It's been a lovely experience. Ninc is an organization for novelists in any genre, though it was founded by, and its membership is still dominated by, romance writers. Naturally those of us who are in the SF-F end of things recognized one another on sight, by some mysterious code (I think it involved clothes or maybe hair, but I'm not sure) and like little magnetic beads tended to clump up. But I also met (and enjoyed) writers who weren't at all of the SF/F persuasion. Since Ninc is for novelists, and membership requires at least two published novels, the group as a whole is businesslike and the out-of-meeting discussions are refreshingly candid. Any time you get writers together they'll talk writing (moans about copy edits, page proofs, being stuck, losing a favorite editor, etc.) but when in the company of non-writers (whose interest in the minutiae wanes faster than you'd think if you hadn'[t seen the glazing eyes) writers do often try to be sociable and interact almost normally. Writers who aren't worrying about whether the non-writers will be bored...who have a whole weekend to interact, uninterrupted...have a lot of fun that way.

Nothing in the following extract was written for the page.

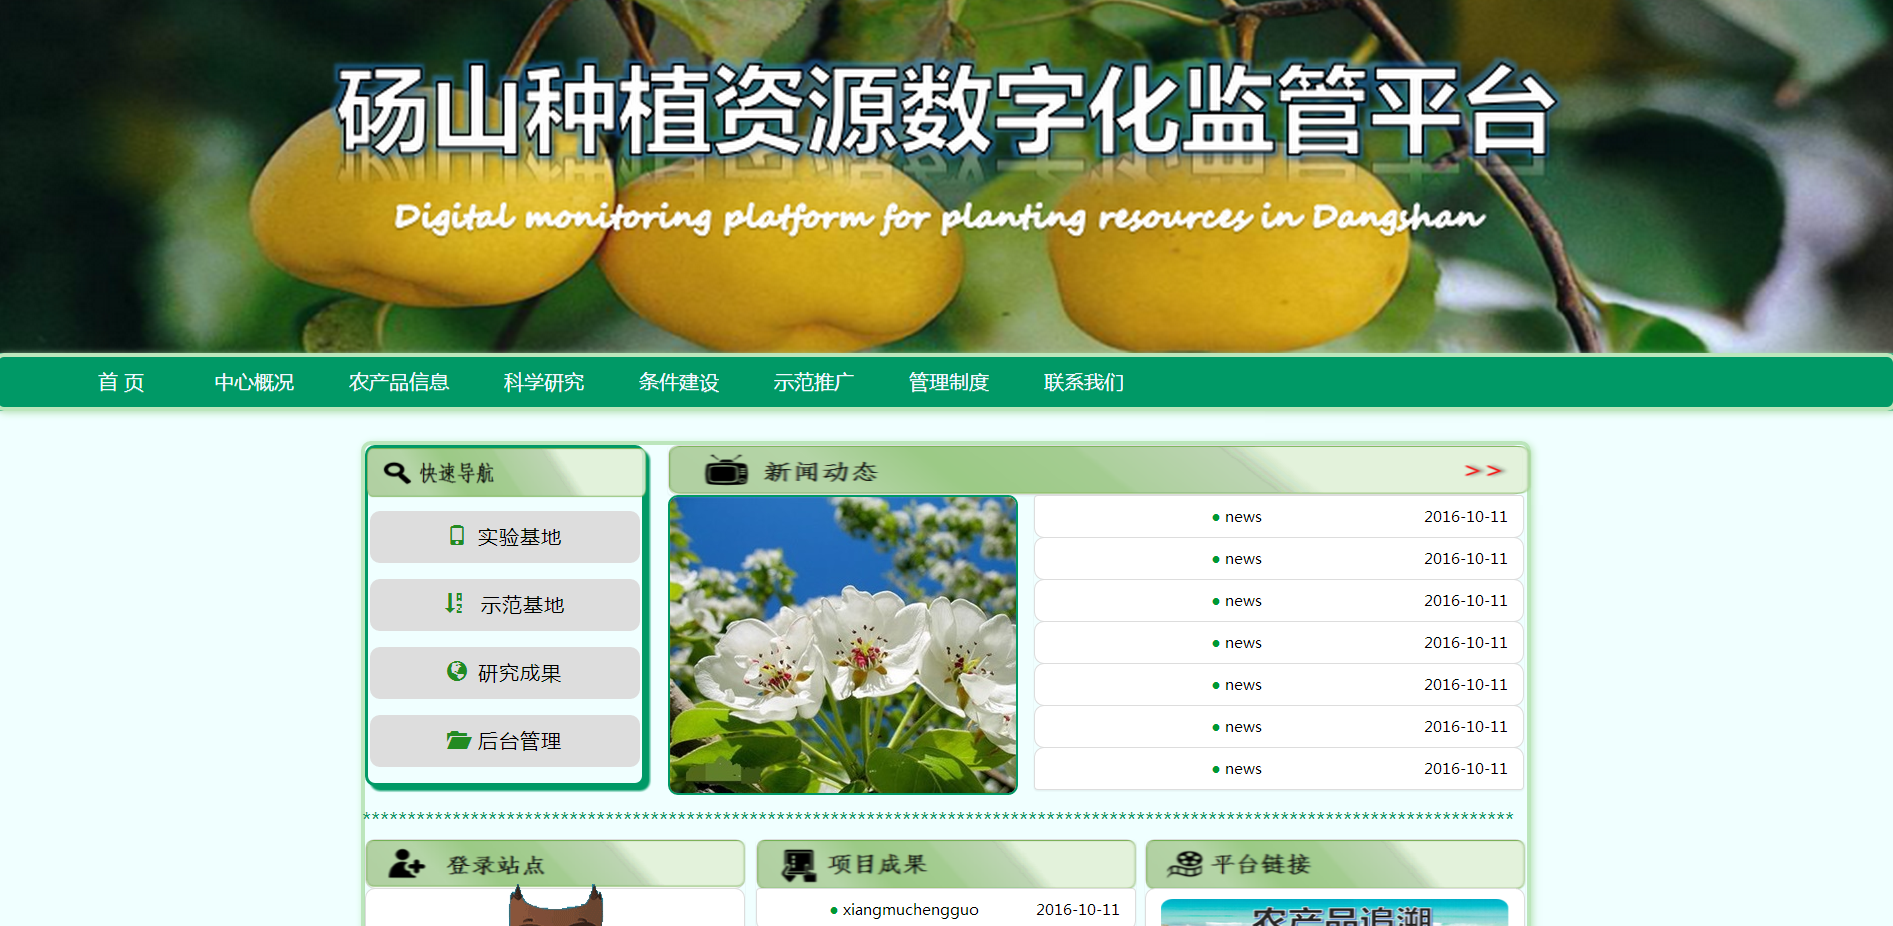Click the globe icon on 研究成果 button
The image size is (1893, 926).
click(x=457, y=672)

My web-guru Ruta, of Willowbrook Designs, attended as an "industry professional"--she's done several author websites besides mine, as well as artist sites, gallery sites, restaurant sites, etc. She was on a panel about internet marketing and promotion--her first--and I was cheering her on. In the course of the weekend, she updated another writer-client's site, my site, and picked up at least one new client. Three of the presenters on the same panel were associated in one way or another with Romantic Times (one of them also worked at a television station and gave us fascinated insight into what makes a press release click for those who receive them in piles and then try to choose whom to invite on camera..."ate a snake in China" will be a catch-phrase for a lot of us, whether we ever get to China or not.)

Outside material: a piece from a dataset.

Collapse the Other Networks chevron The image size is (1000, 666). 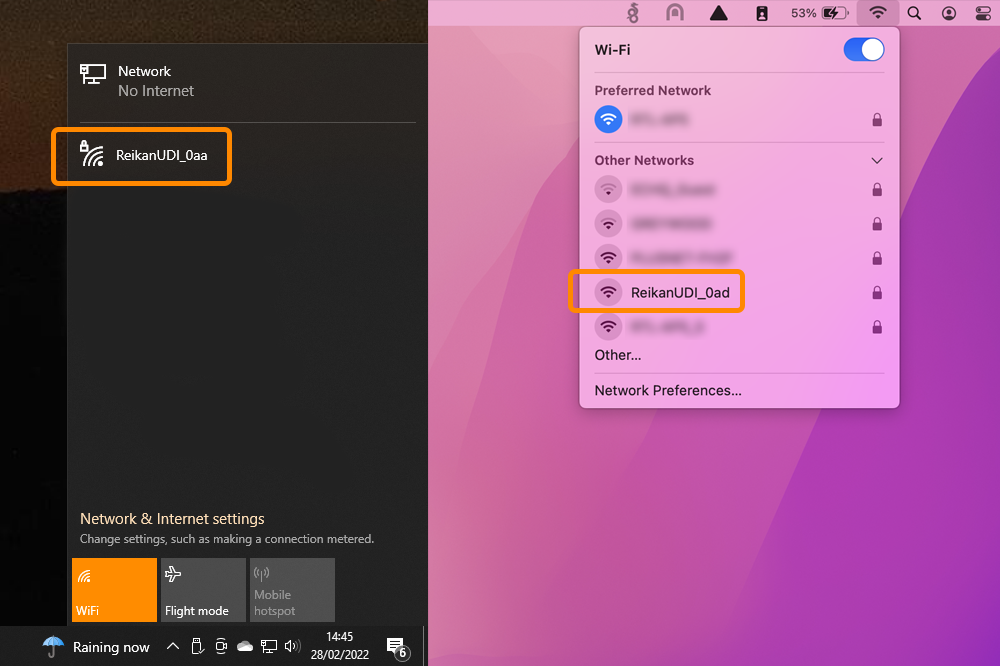877,160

The hotel, the Drury Plaza in downtown St. Louis, has been wonderful--not only the in-room stuff like free wireless internet and a refrigerator and enough storage space, but the free breakfast that's a real breakfast not a token one, free snacks in late afternoon (popcorn, etc.) and friendly, cheerful hotel employees that have made the stay so pleasant. And out our window, a view of the Arch.
Anyway--it's been a very good time all around, and tomorrow I leave on the train for points north and east.